(Pixel coordinate grounding data)
== Segment start ==
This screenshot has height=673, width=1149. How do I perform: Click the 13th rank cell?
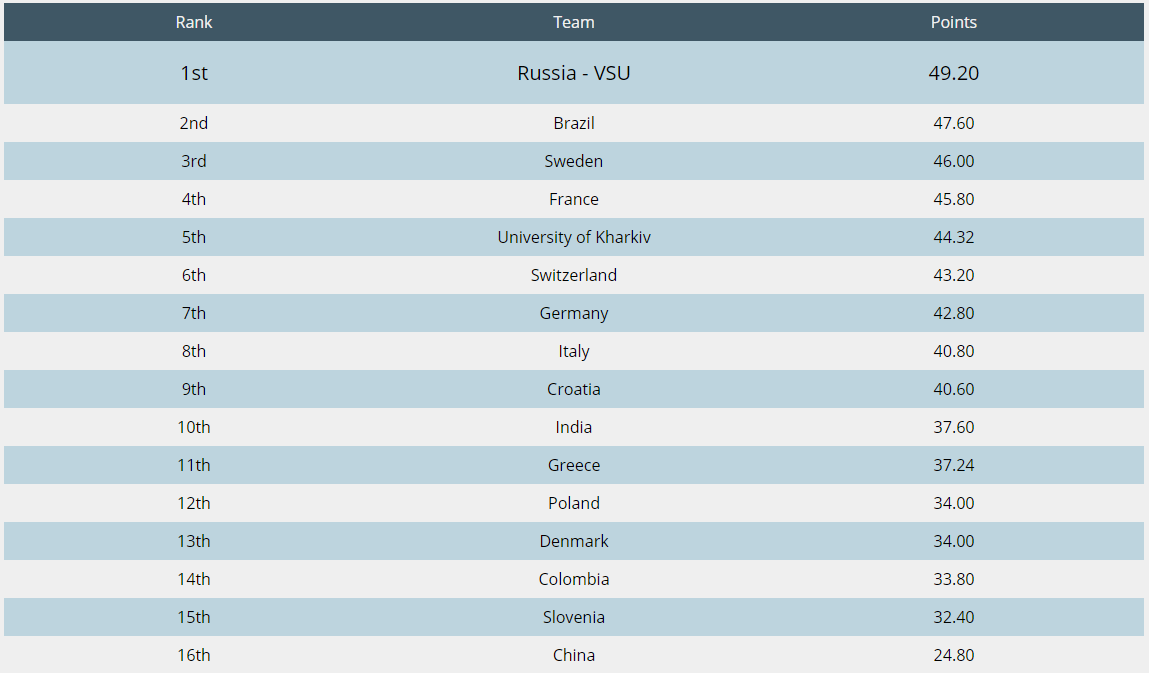tap(194, 541)
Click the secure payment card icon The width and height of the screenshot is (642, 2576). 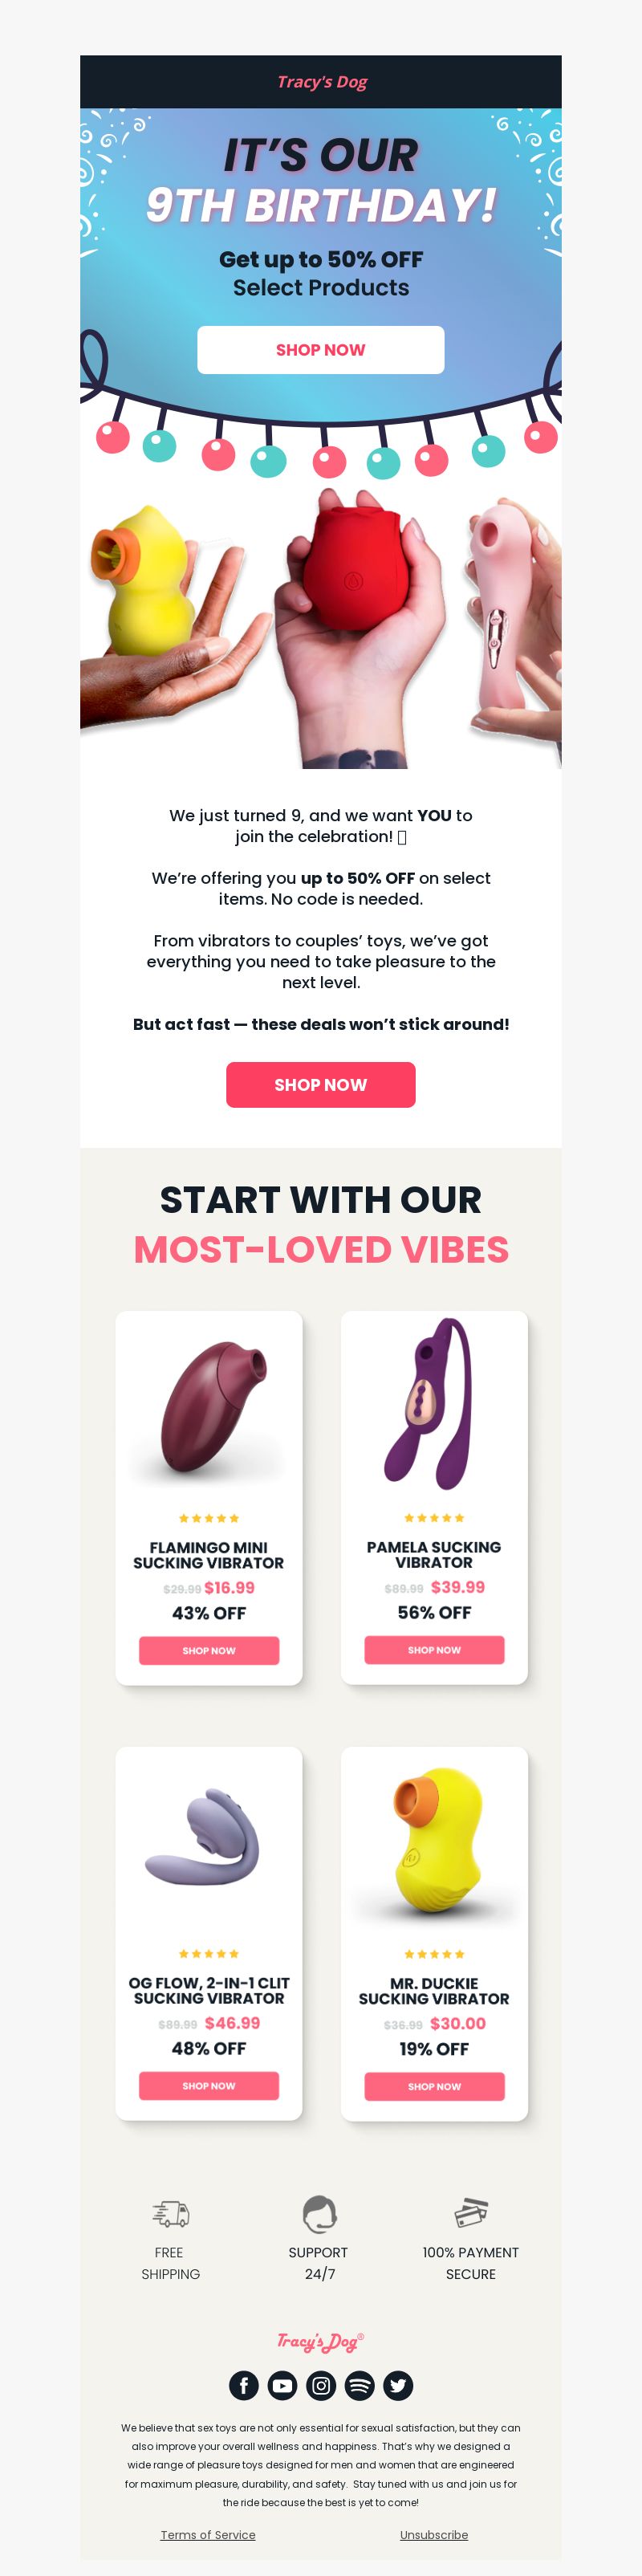tap(471, 2213)
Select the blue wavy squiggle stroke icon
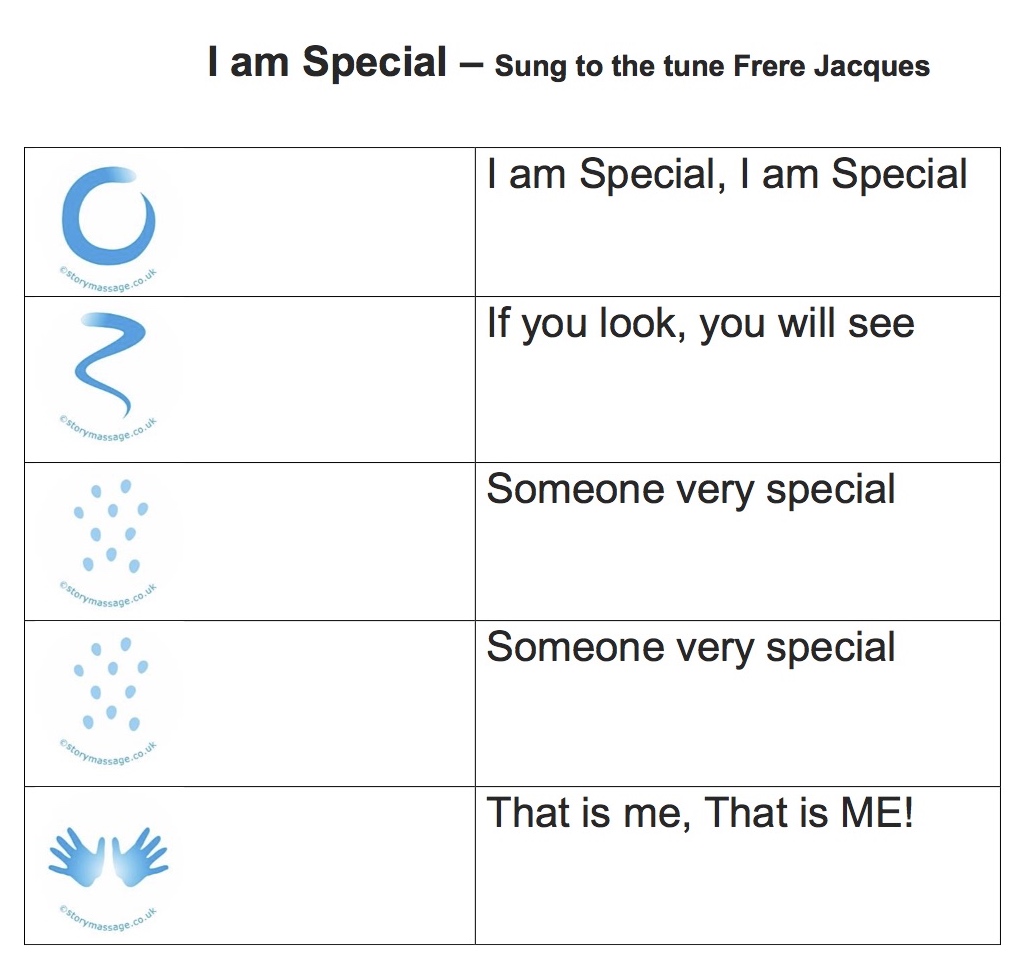 pos(110,365)
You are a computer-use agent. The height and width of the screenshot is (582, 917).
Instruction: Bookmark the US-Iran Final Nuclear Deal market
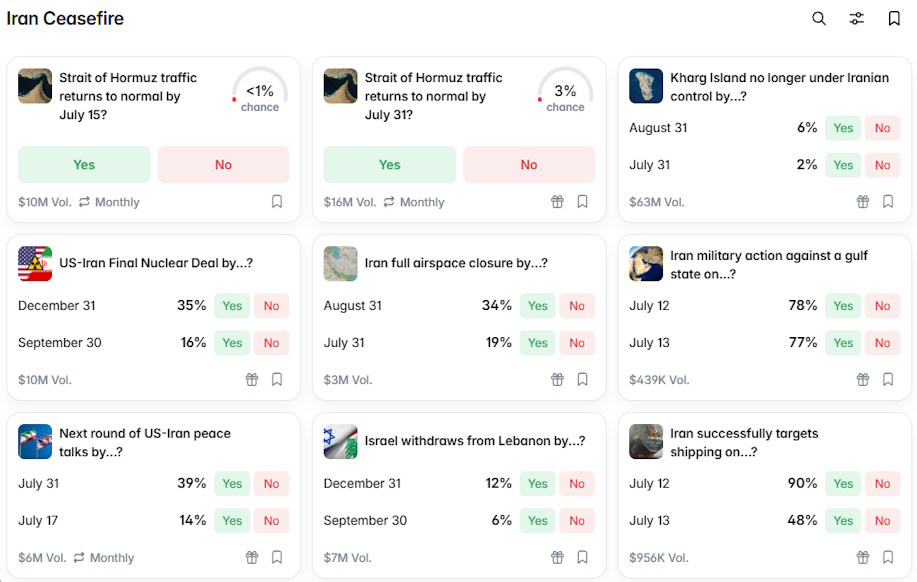(x=277, y=380)
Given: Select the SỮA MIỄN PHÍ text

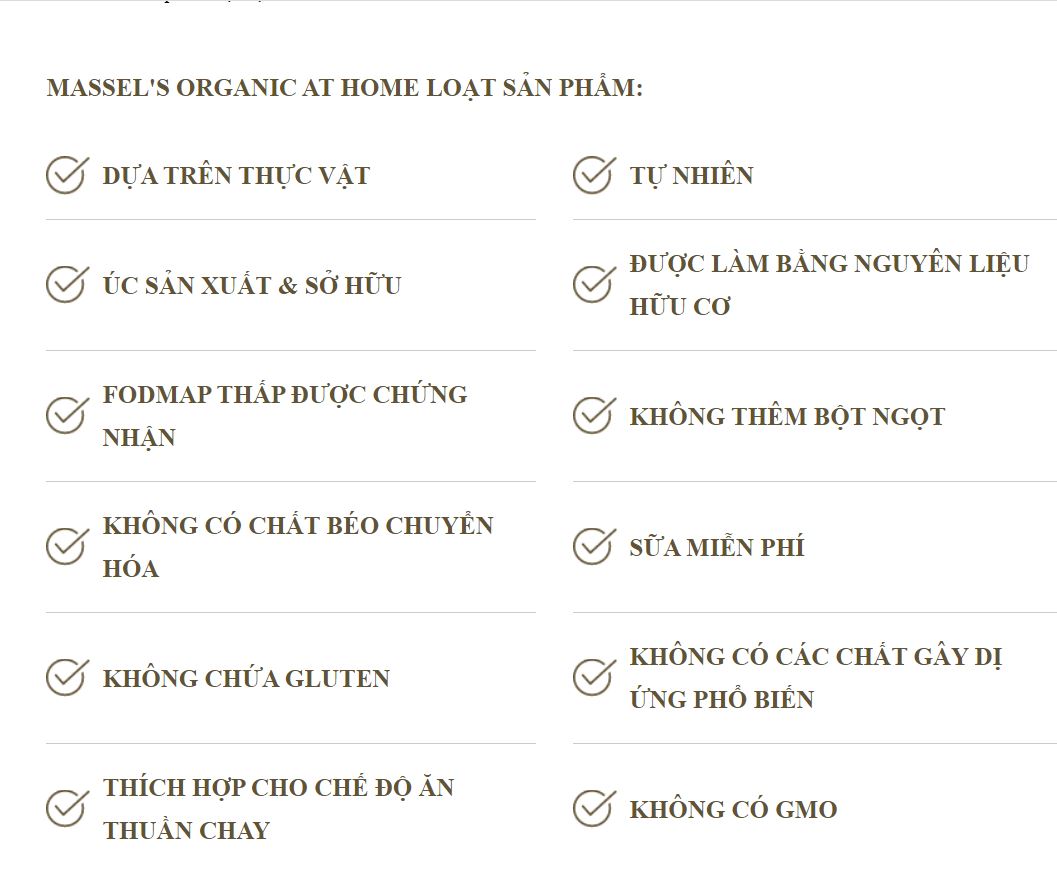Looking at the screenshot, I should 716,548.
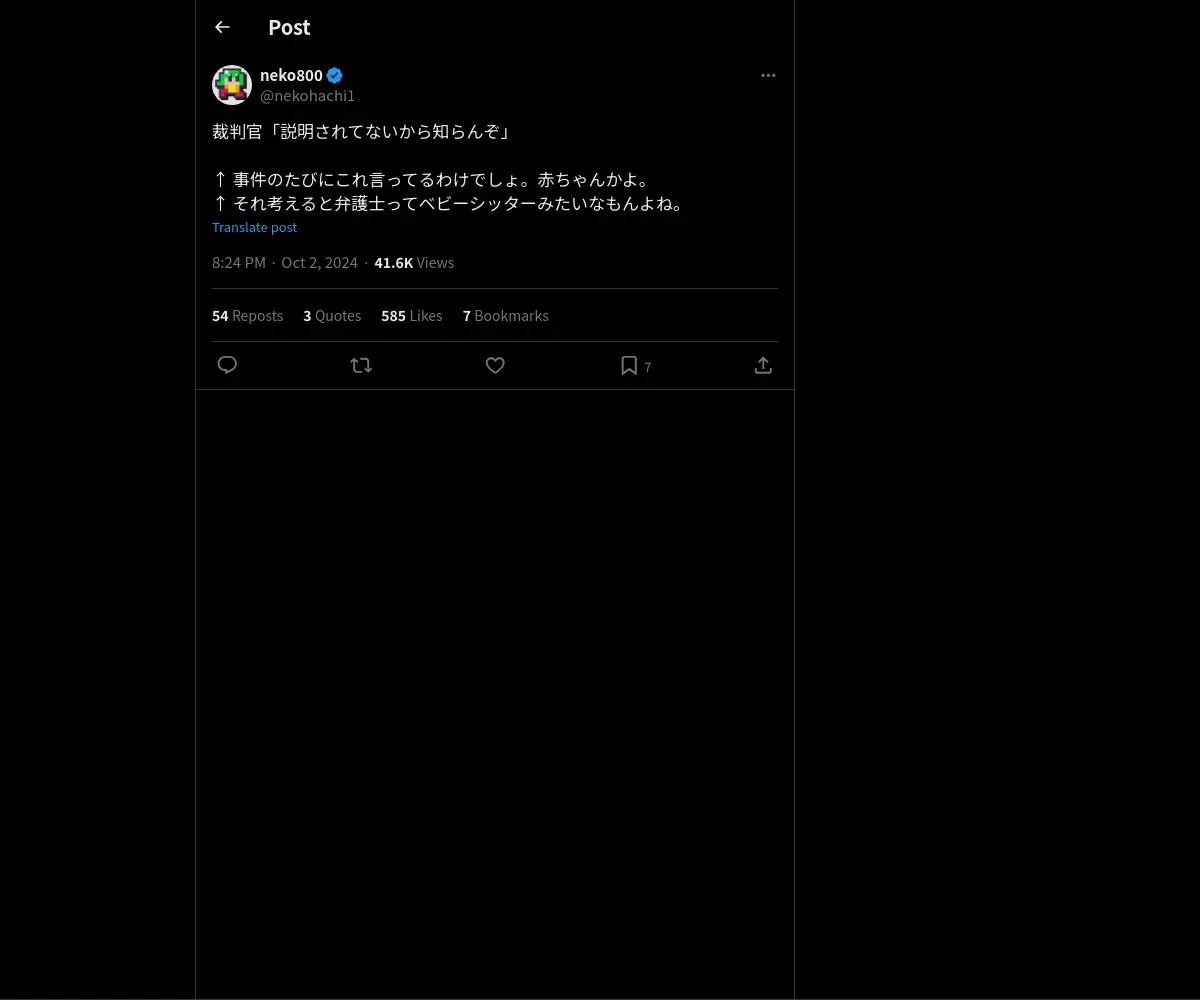
Task: Open neko800's profile avatar
Action: 232,85

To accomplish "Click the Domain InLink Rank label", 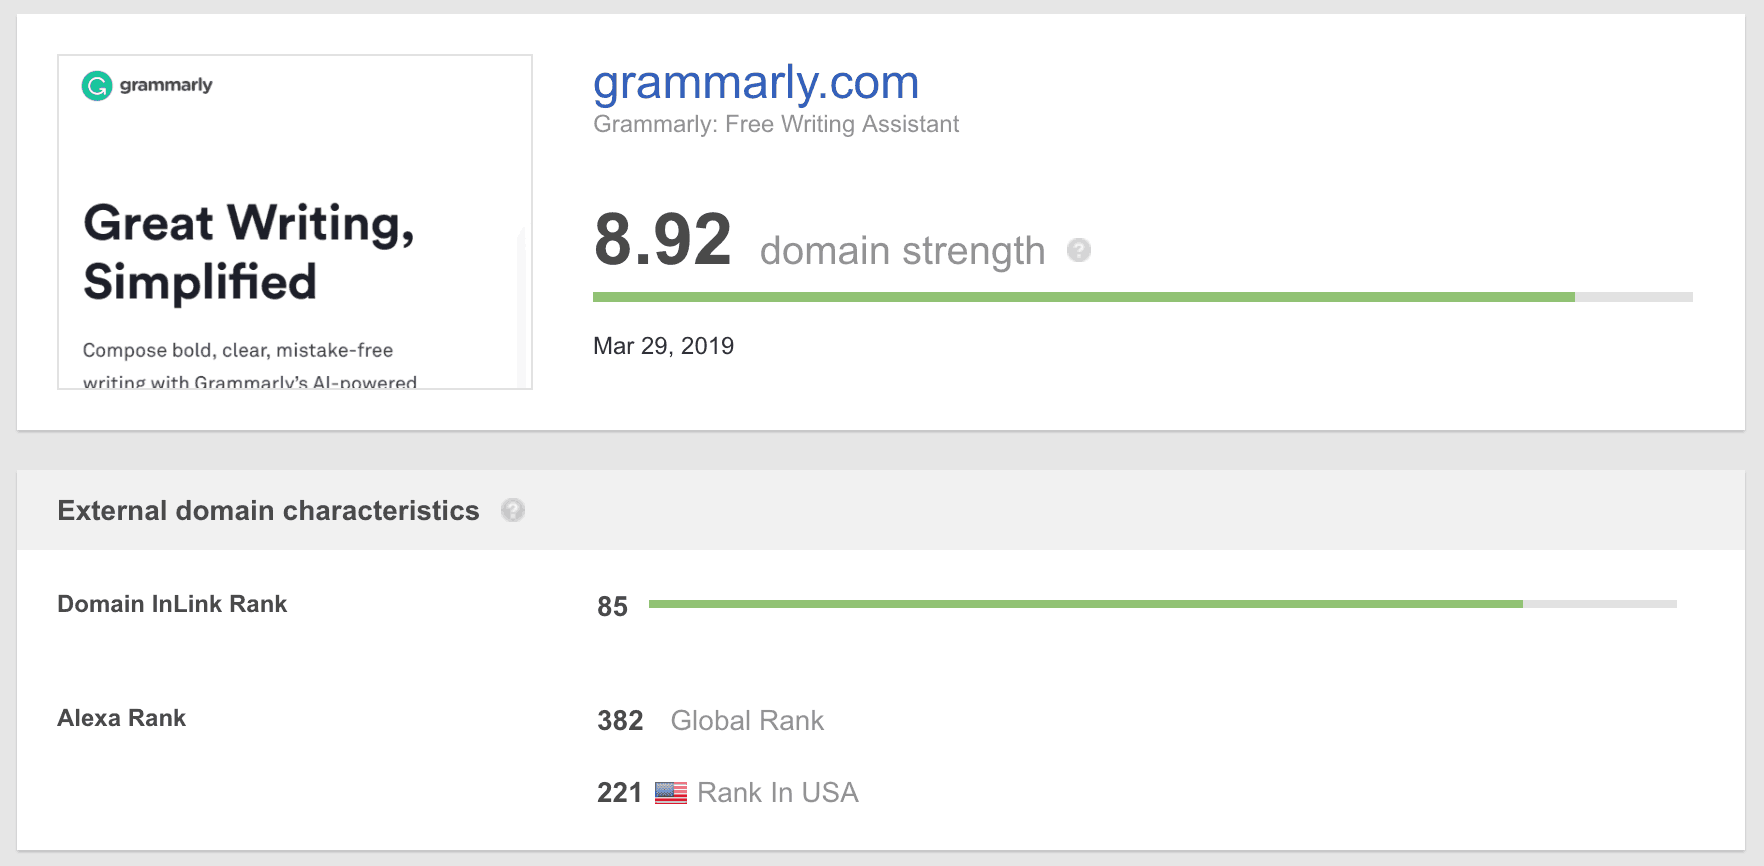I will tap(172, 604).
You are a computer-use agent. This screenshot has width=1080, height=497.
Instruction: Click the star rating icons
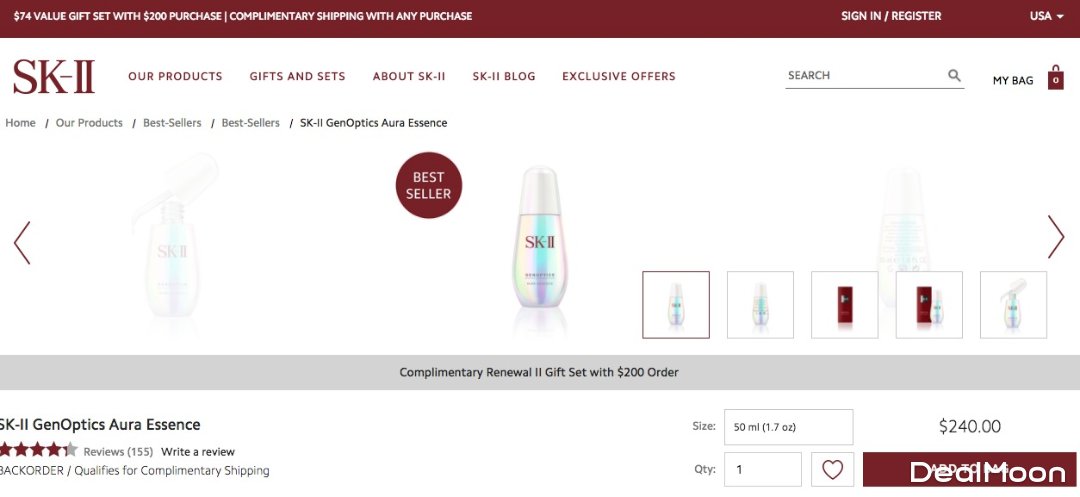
== Segment end ==
--- WHAT TO WORK ON ---
After identifying the lines above that contain "computer", copy each one.

--- WRITTEN SOLUTION ---
You are a computer-use agent. The height and width of the screenshot is (582, 917).
You are a computer-use agent. This screenshot has width=1080, height=497.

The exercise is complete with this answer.